Türkiye ve Türk tezi aleyhine düzenlenen Ermeni konferansının biraz inceleyelim:
Sempozyumda iki tarafın da görüşüne yer verilmesini istediklerini kaydeden Prof. Dr. Ekşi,  “'Ancak Ermeniler sempozyumda soykırım iddialarını tartışmayı reddetti, konferans zoraki tek yanlı olacak'” dedi. Sempozyumda, olayların canlı tanıklarının da konuşacağını belirten Prof. Dr. Aysel Ekşi, ayrıca aynı günlerde 23 derneğin bir araya gelerek oluşturduğu “Asılsız Ermeni İddialarıyla Mücadele Federasyonu” nun düzenlediği ve Ermeni soykırımı yalanlarına karşı gerçek kesimlerden oluşan bir serginin de açılacağını kaydetti.

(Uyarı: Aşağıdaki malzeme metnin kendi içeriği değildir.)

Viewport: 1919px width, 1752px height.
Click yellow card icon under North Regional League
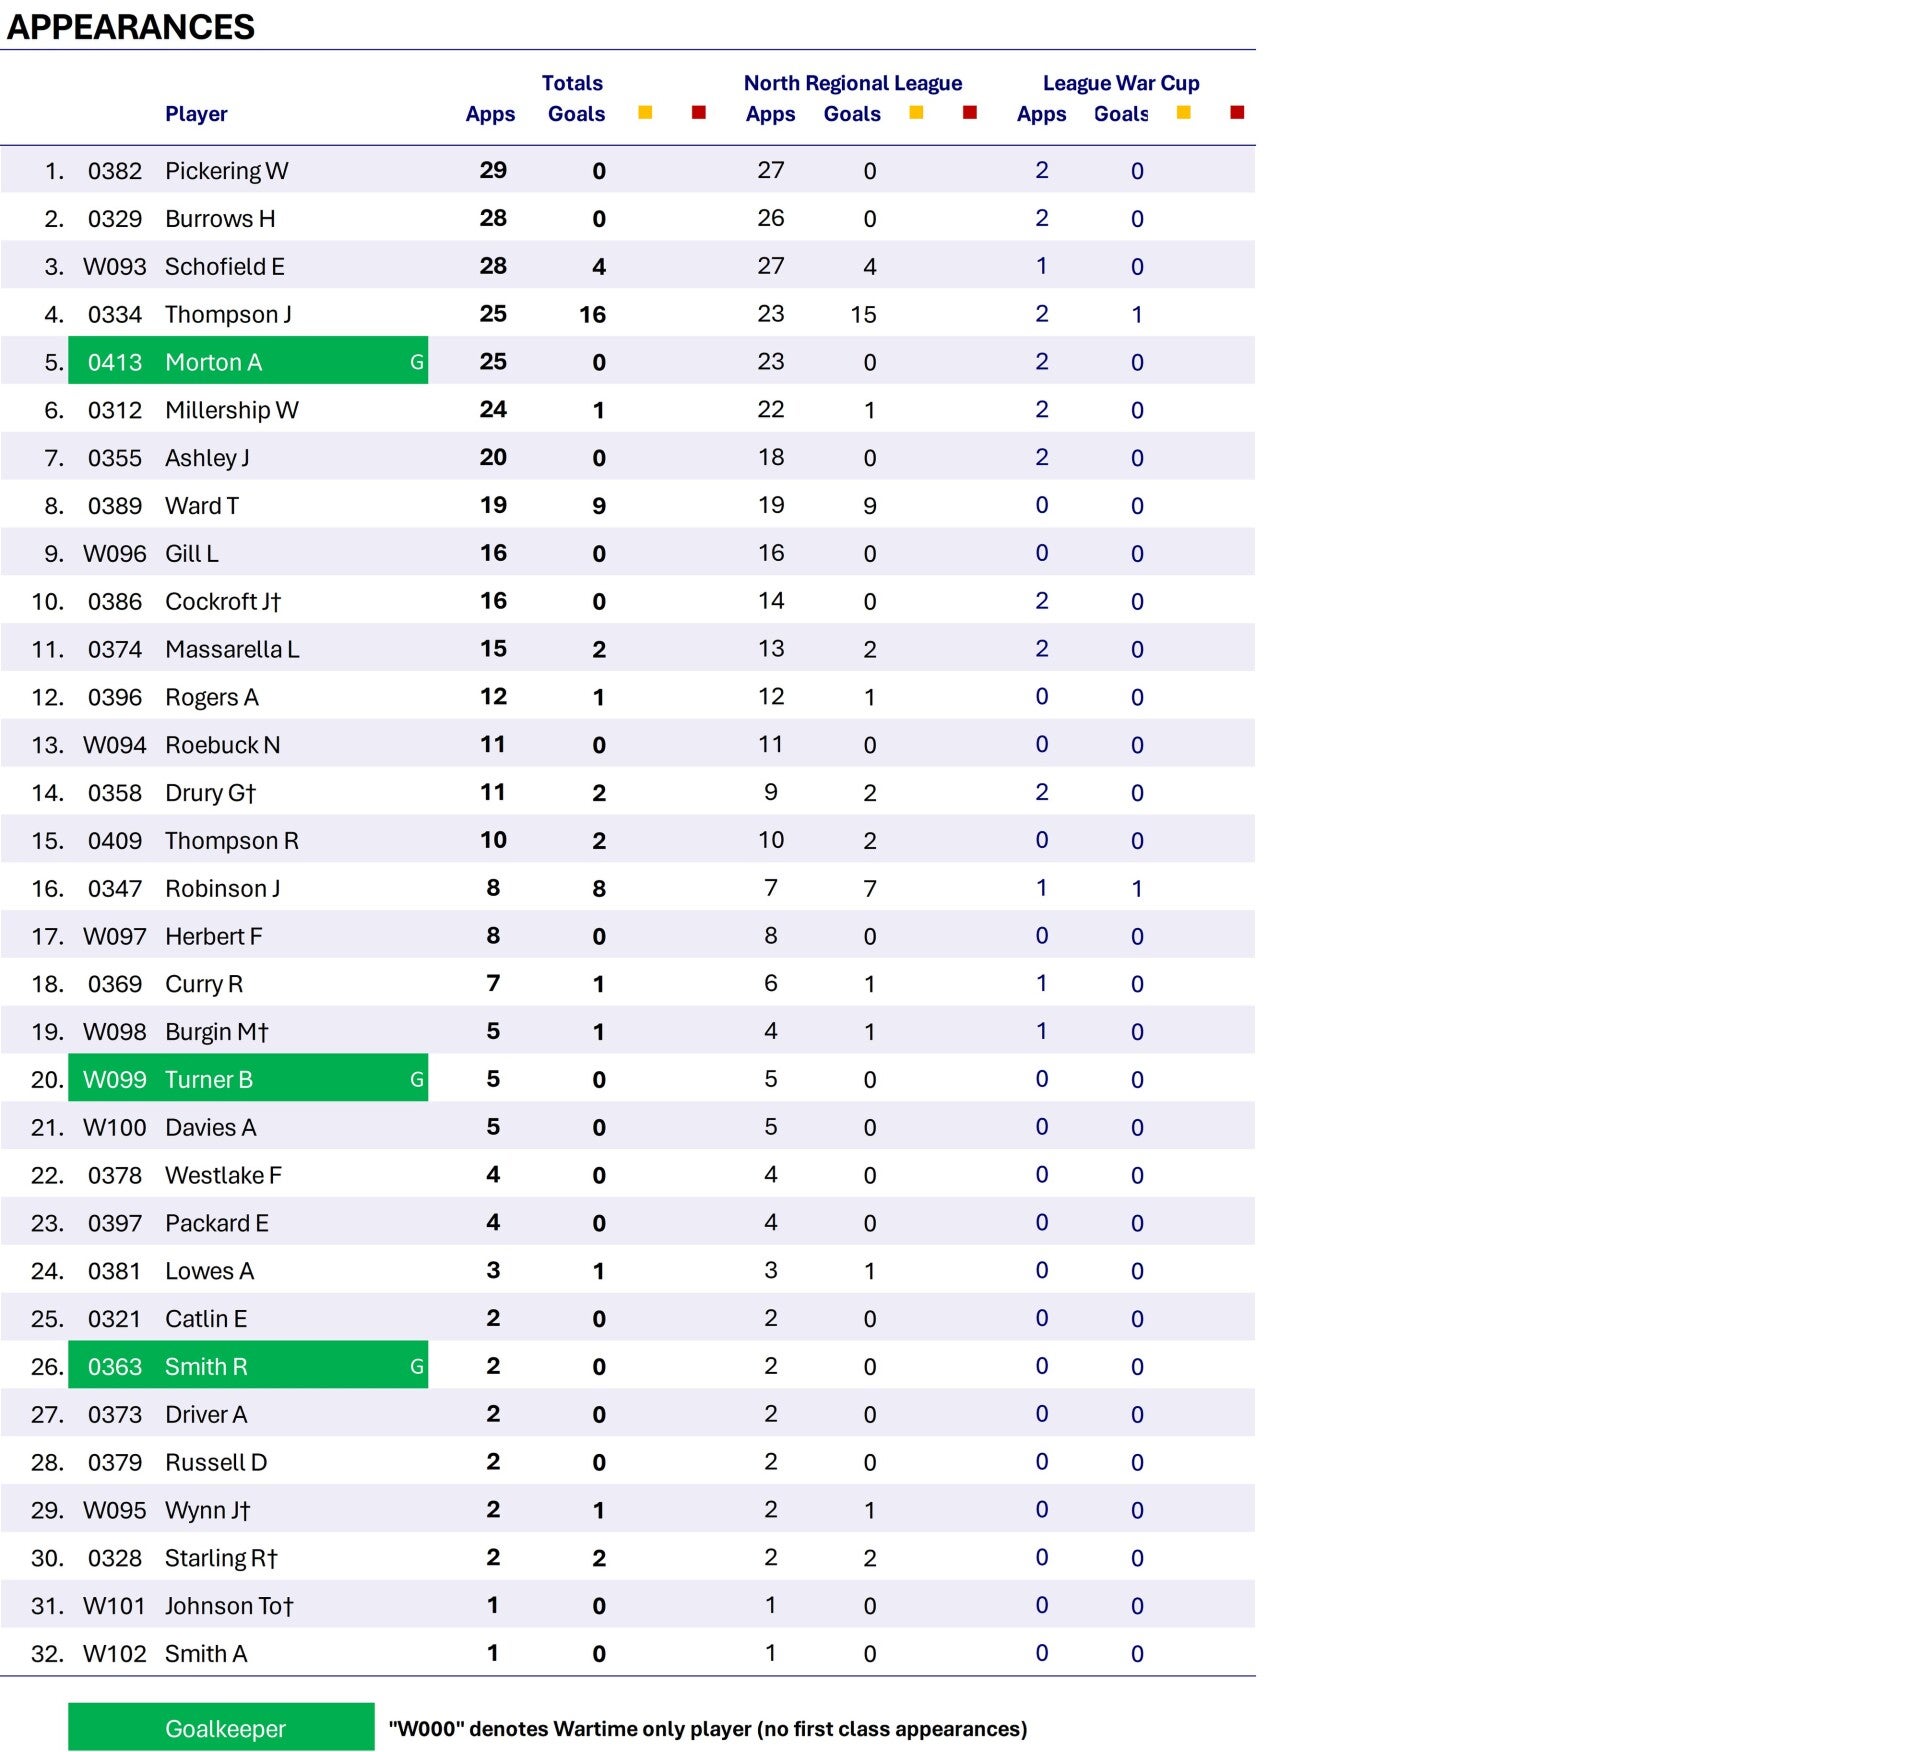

“SOYKIRIM YOKTUR” DEMEK “YASAKTIR” UTANCI”
            Elbette bu hukuken ve ahlâken bir utanç vesilesidir. Lâkin AB’nin ar damarı çatlaktır.
Prof. Dr. Ekşi, sempozyuma davet edilen bazı Ermeni bilim adamlarının “Önce soykırımı tanıyın” şartını koştuklarını belirtti. Prof. Dr. Ekşi, Erivan Devlet Üniversitesi Rektörü Prof. Radik Martirosyan’ın, “Davetinizde soykırım yerine ‘savaş trajedisi’ demeniz bir gerçeğin inkarıdır. Bu gerçek birçok parlamento tarafından tanınmıştır. Başta Fransa ile İsveç, Norveç ve İsviçre olmak üzere bazı ülkelerde ‘soykırım yoktur’ demek suçtur’ diyerek daveti kabul etmediğini bildirdi. Michigan Üniversitesi Ermeni Araştırmaları Merkezi öğretim üyesi Prof. Dennis R. Papazian’ın da ''Sempozyuma Ermenistan'dan katılan olursa geleceğini, aksi takdirde sempozyumda yalnız kalmak istemediğini'' belirttiğini vurguladı. 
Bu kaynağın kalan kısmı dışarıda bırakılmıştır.